YOUR TASK:
Take the part of the listing that opens with the line containing "The image size is (1568, 723)." and runs through the end of the listing, switch "settings gear" to "settings icon", and give those lines again with nothing else changed. Leave the pictures out of your answer.

DATA SUPPLIED:
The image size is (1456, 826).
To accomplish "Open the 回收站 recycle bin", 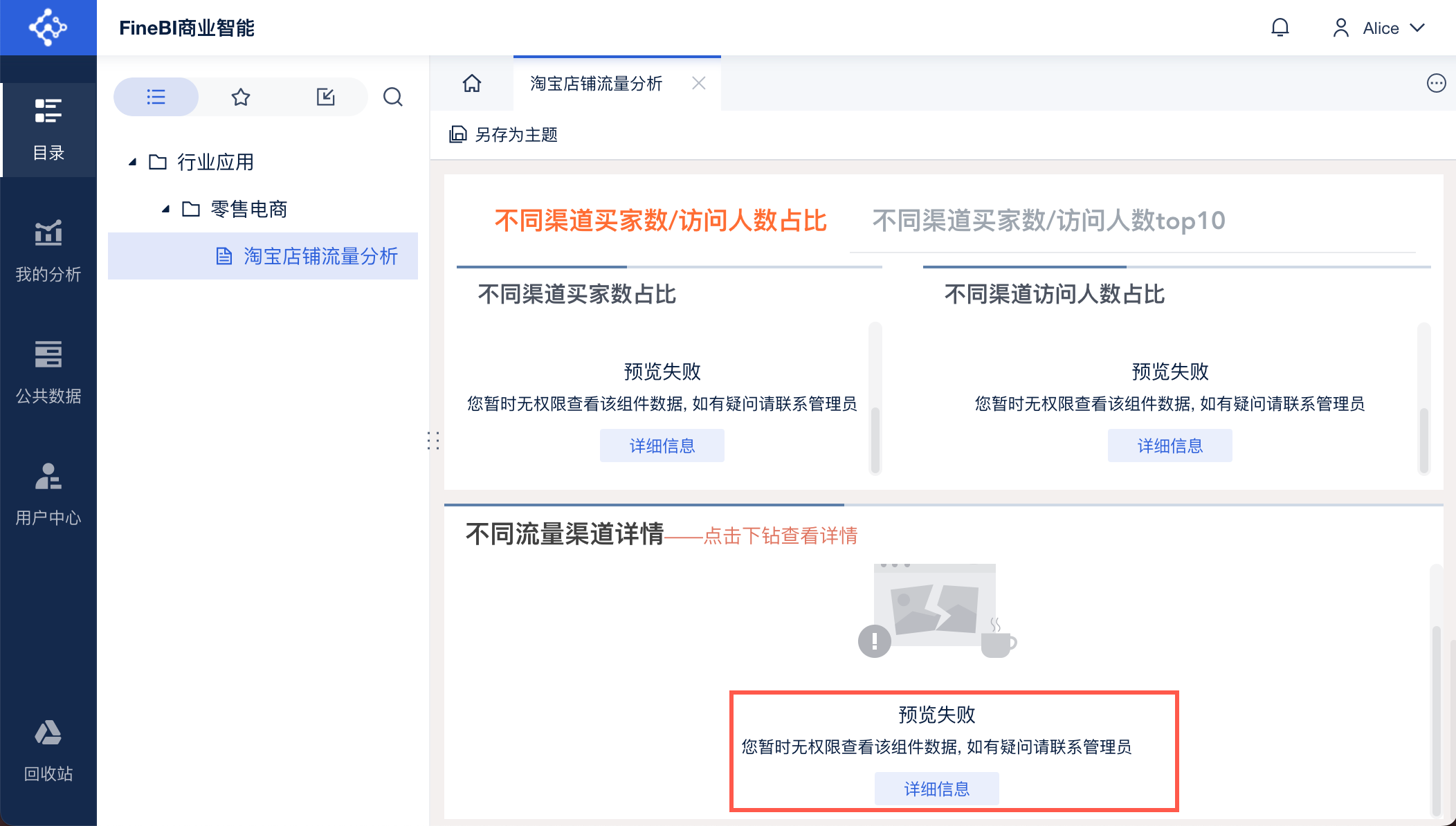I will pyautogui.click(x=48, y=751).

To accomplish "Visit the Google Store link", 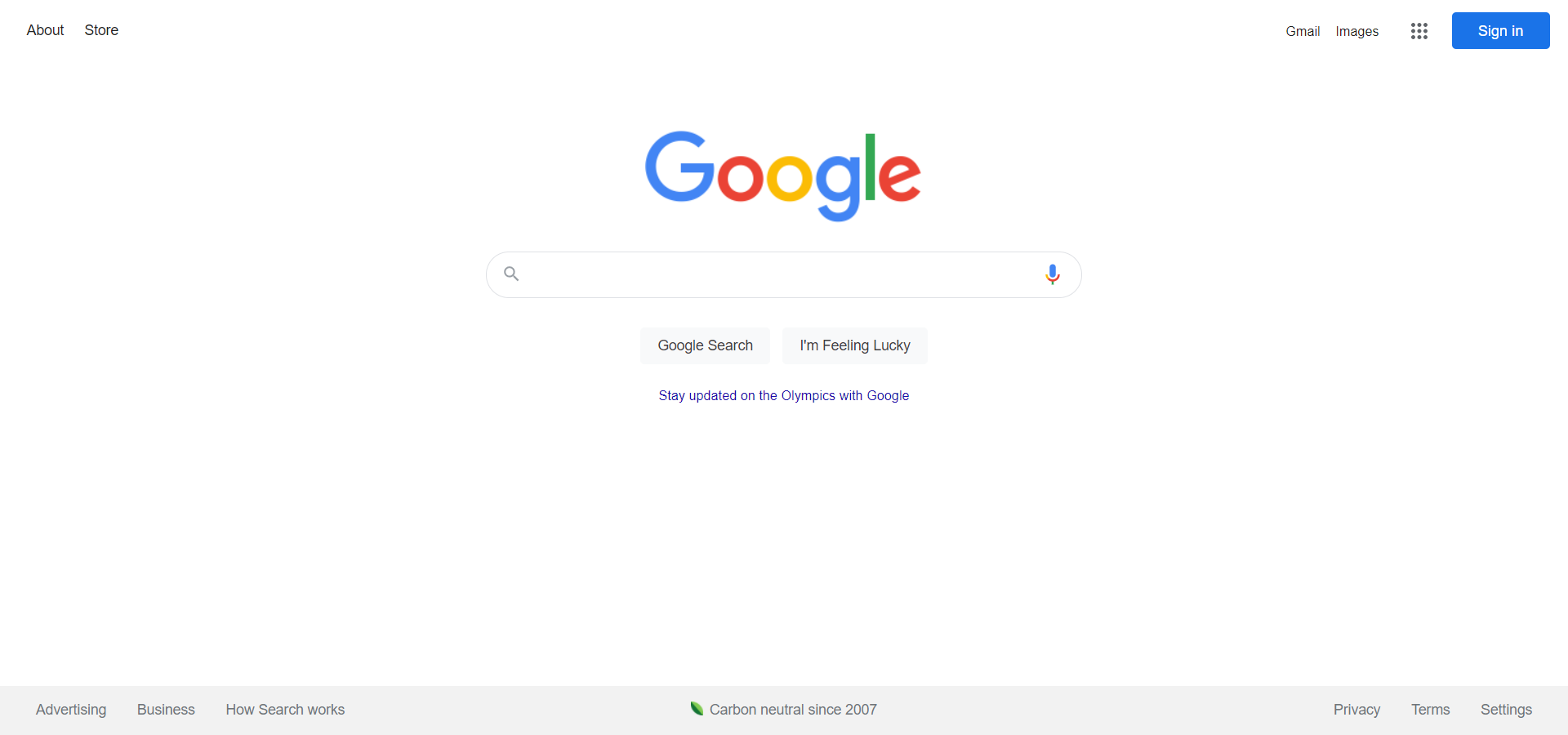I will [x=101, y=30].
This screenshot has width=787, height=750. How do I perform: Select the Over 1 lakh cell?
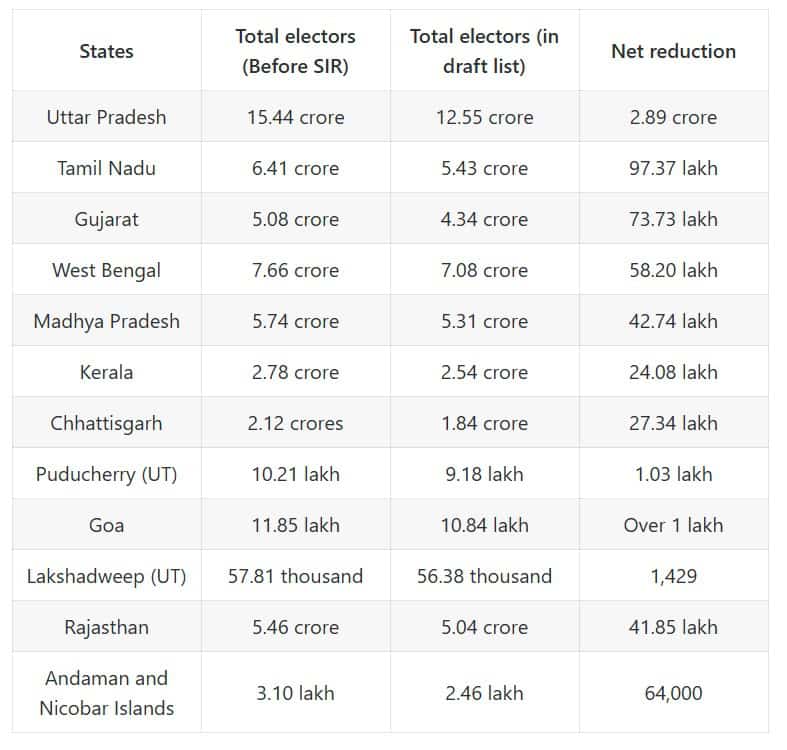pos(673,525)
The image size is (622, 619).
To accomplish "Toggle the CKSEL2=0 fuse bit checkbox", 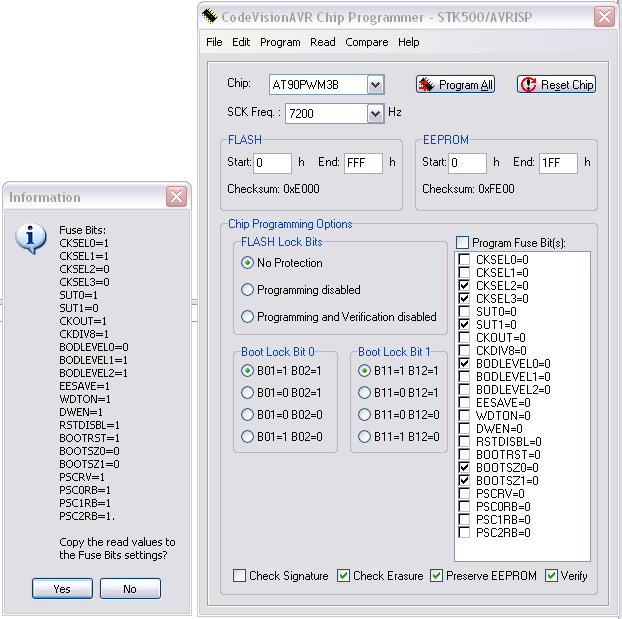I will [464, 285].
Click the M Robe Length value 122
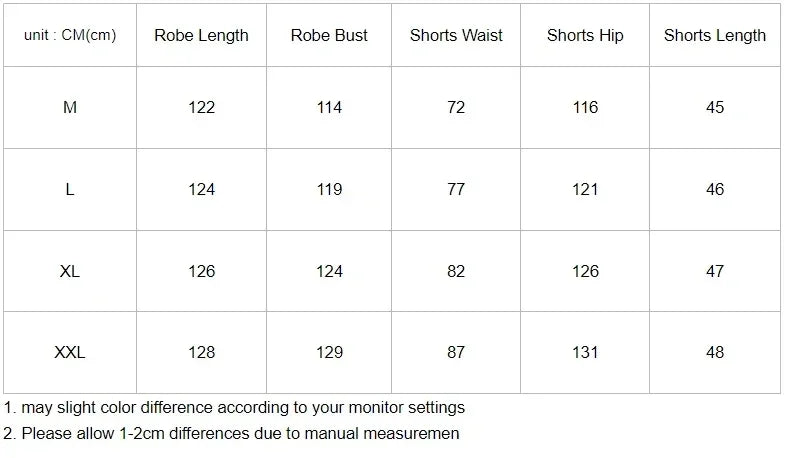 pyautogui.click(x=201, y=107)
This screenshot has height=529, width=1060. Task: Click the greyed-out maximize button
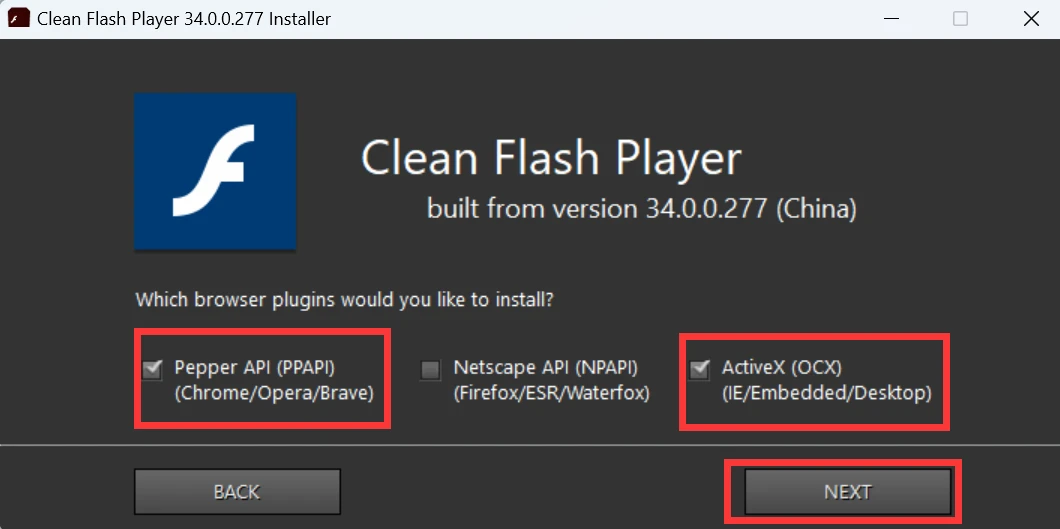(960, 19)
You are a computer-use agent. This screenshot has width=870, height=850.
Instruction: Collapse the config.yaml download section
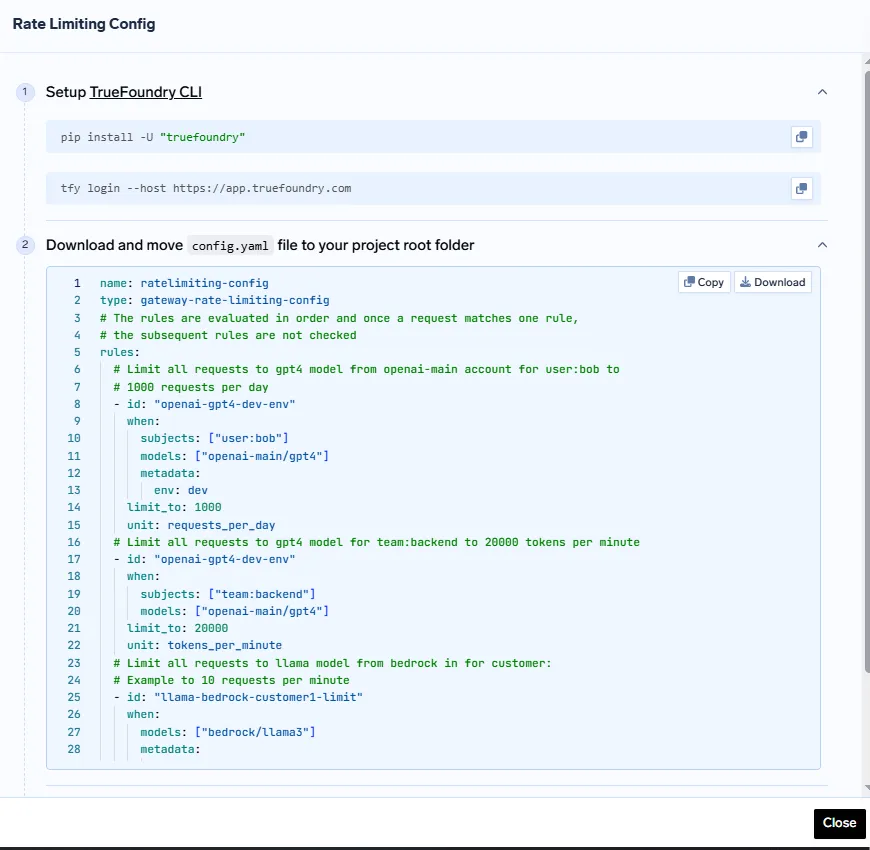[822, 244]
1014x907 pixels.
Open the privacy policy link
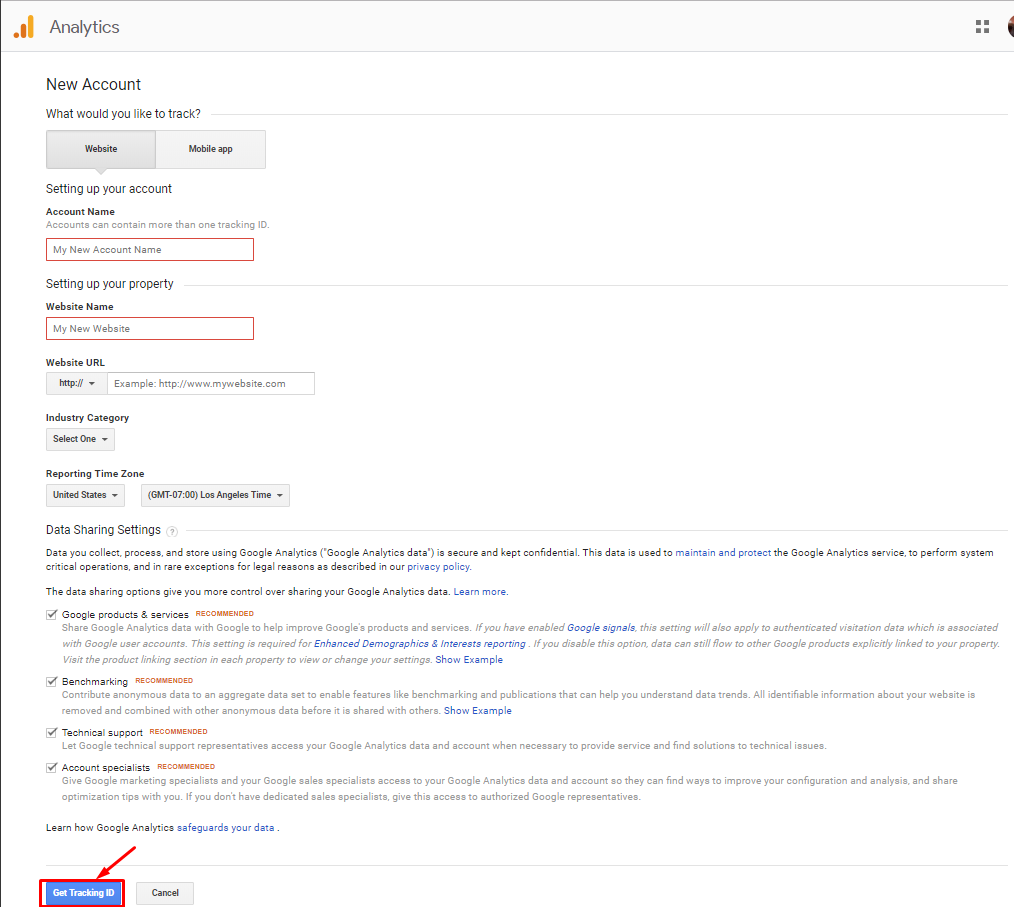(x=438, y=567)
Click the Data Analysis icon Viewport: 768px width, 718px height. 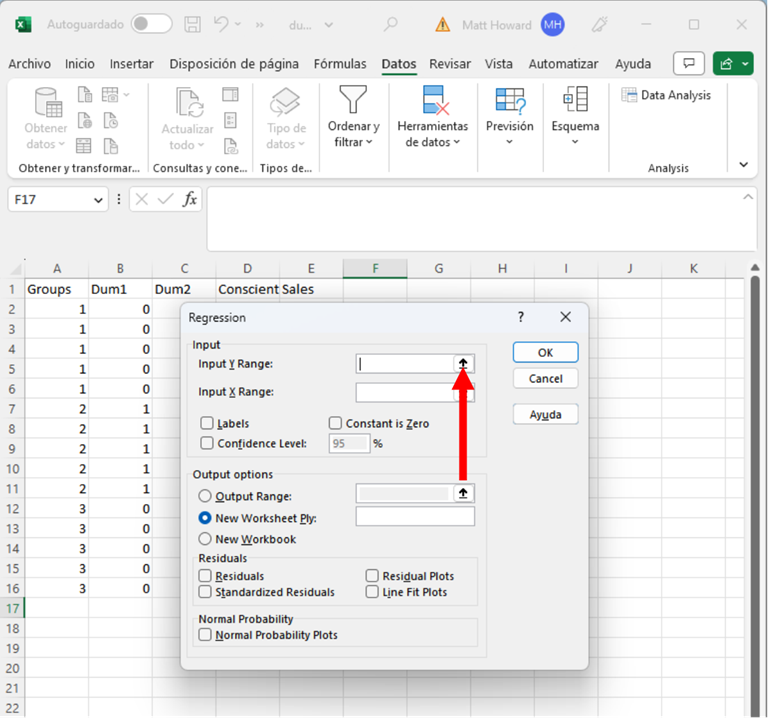click(630, 96)
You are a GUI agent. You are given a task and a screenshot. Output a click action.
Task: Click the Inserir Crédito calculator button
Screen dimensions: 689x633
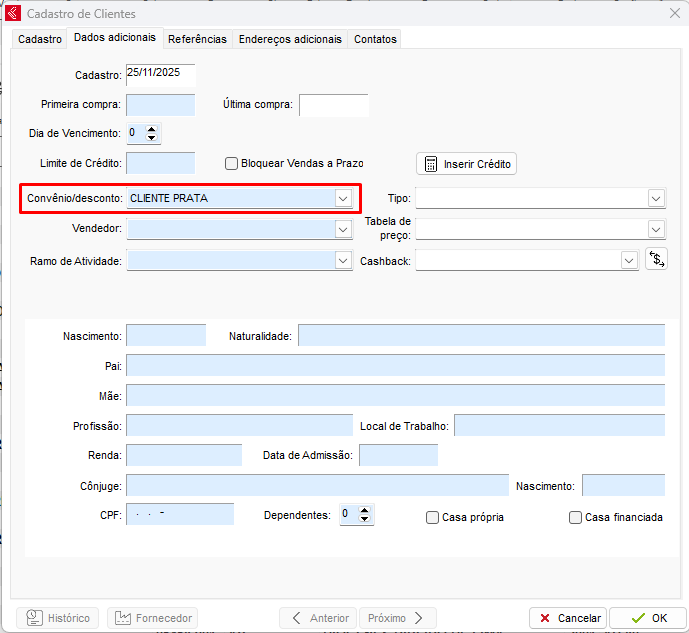pos(466,164)
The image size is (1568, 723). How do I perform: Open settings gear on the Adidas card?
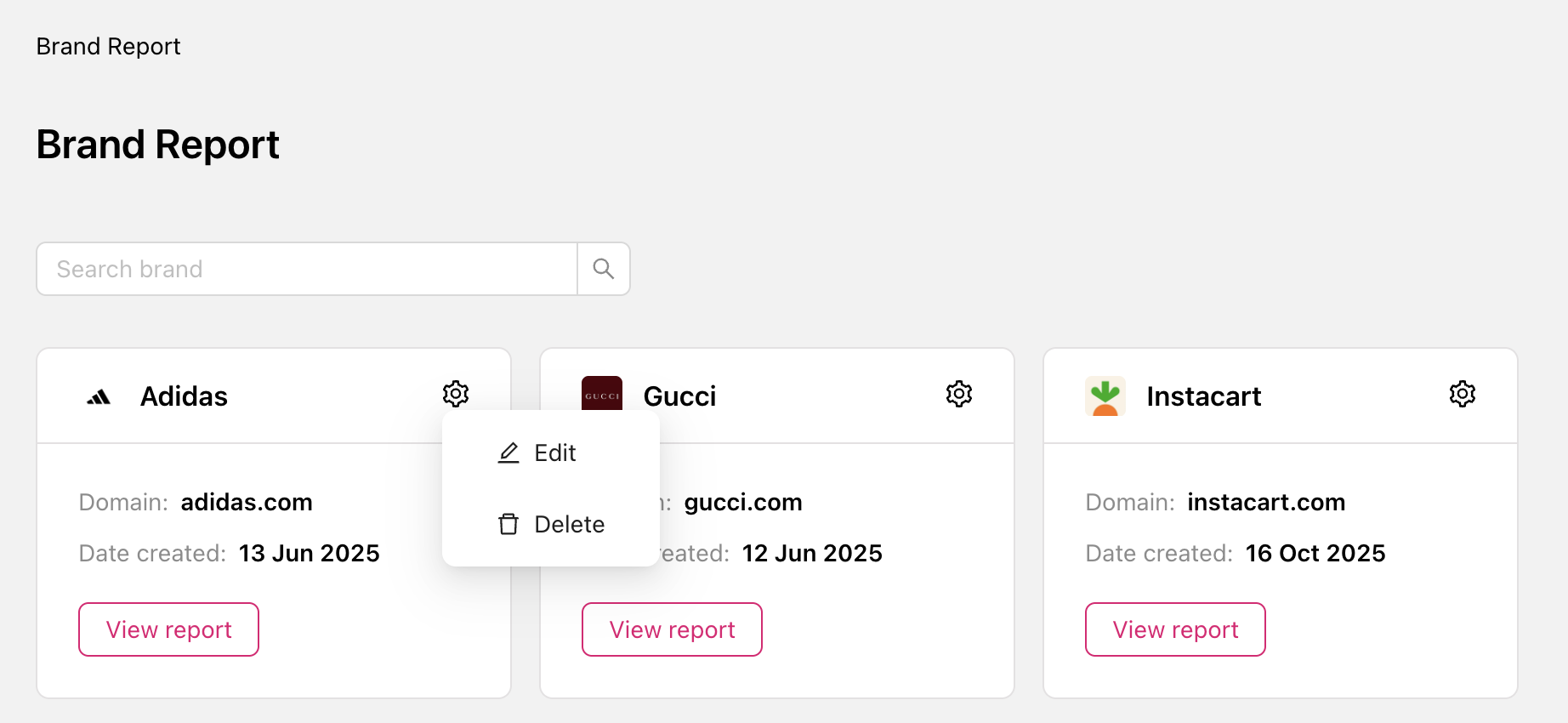(456, 394)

SOLUTION:
The image size is (1568, 723). How do I perform: Open settings icon on the Adidas card?
(456, 394)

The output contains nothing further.